Assignment: Restate verbatim the span of lines below between the line with "Task: Click the new conversation icon" and the line with "Task: Click the Roll/Crawl options icon", including those two lines, and only that span.

[Dataset entries]
====

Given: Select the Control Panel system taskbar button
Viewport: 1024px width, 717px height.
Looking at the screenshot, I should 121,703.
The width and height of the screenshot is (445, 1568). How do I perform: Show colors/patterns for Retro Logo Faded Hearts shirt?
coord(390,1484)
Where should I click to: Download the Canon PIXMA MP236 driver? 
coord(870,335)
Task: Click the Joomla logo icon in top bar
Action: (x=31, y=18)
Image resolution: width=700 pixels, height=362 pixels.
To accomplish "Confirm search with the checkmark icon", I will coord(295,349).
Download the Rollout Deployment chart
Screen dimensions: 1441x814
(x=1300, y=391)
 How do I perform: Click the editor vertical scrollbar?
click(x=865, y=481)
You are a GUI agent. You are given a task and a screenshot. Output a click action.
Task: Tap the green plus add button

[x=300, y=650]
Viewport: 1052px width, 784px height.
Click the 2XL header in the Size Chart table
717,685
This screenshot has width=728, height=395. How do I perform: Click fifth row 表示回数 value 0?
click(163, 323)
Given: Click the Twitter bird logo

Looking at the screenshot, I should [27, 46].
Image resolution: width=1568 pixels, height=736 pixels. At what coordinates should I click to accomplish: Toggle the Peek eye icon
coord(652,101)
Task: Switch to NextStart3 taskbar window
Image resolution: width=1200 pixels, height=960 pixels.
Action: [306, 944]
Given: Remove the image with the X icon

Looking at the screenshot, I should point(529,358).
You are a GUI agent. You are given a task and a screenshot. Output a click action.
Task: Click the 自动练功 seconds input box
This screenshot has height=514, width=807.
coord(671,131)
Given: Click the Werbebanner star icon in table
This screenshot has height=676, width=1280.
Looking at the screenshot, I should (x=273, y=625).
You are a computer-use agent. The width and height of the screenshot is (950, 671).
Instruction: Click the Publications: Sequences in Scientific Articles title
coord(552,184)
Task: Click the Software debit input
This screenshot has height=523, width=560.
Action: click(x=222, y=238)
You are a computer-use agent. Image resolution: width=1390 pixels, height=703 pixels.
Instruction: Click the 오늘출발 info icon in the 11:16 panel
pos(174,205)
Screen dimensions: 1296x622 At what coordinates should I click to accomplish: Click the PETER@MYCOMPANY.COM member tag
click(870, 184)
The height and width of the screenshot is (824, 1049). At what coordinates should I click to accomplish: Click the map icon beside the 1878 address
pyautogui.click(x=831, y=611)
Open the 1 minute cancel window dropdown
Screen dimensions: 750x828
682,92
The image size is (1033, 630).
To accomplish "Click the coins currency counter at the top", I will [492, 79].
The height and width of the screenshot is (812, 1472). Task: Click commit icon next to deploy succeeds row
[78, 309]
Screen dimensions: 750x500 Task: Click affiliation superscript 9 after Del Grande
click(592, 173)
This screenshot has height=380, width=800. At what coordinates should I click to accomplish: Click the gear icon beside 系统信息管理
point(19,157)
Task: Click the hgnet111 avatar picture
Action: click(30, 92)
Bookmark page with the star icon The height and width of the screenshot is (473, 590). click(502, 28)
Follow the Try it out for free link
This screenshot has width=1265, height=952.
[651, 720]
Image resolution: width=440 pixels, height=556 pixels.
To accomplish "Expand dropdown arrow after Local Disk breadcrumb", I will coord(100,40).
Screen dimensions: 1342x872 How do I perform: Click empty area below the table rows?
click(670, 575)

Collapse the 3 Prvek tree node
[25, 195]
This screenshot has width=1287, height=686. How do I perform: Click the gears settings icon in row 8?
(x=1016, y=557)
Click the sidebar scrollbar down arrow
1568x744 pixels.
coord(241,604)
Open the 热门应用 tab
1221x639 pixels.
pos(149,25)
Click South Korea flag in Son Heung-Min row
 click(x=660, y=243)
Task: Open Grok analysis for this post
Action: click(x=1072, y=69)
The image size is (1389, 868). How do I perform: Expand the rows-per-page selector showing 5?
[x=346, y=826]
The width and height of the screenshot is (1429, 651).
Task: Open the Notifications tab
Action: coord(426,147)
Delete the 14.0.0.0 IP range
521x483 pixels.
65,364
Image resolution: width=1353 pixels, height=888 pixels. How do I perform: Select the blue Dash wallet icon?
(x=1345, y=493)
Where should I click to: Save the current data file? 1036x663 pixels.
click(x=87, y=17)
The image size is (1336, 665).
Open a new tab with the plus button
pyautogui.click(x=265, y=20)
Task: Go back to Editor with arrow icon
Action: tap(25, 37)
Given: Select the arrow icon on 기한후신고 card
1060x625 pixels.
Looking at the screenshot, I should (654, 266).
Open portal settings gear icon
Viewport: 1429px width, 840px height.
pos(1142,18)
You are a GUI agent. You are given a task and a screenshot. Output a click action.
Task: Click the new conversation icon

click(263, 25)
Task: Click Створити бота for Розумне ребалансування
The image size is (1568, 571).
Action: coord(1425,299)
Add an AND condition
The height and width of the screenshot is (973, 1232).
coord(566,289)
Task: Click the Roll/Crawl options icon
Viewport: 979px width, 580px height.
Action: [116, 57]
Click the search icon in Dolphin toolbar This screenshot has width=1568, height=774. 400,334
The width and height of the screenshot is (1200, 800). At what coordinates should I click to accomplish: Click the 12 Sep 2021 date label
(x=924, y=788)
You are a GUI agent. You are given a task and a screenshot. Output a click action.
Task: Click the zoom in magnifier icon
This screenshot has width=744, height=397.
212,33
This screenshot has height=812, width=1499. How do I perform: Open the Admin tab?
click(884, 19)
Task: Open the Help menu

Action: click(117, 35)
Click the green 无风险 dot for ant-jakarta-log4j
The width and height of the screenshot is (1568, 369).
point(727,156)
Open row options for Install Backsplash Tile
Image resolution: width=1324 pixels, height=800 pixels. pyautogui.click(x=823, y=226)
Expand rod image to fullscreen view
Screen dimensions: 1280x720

====

Output for this task:
Task: Click the new conversation icon

click(263, 25)
Task: Click Створити бота for Розумне ребалансування
The image size is (1568, 571).
Action: coord(1425,299)
Add an AND condition
The height and width of the screenshot is (973, 1232).
coord(566,289)
Task: Click the Roll/Crawl options icon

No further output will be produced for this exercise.